**Task statement:**
Could you rewrite the lines from the one containing "You are a computer-use agent. 796x451 pixels." up to and including the one containing "(x=422, y=380)" as a numbered list, skipping any blank lines and leaving out the pictures?

**Records to use:**
- - -

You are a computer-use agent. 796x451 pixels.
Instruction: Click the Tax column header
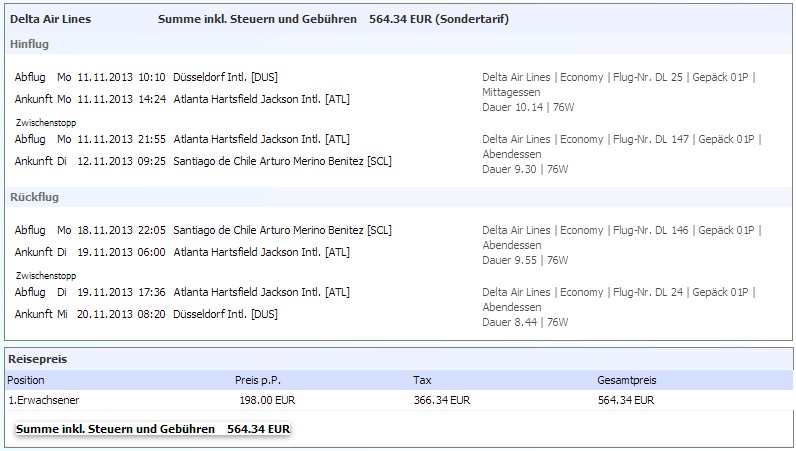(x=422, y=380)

- - -

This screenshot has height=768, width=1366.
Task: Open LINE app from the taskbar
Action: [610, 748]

- - -

**Answer to the task:**
1. You are a computer-use agent. 796x451 pixels.
2. Instruction: Click the Tax column header
3. (x=422, y=380)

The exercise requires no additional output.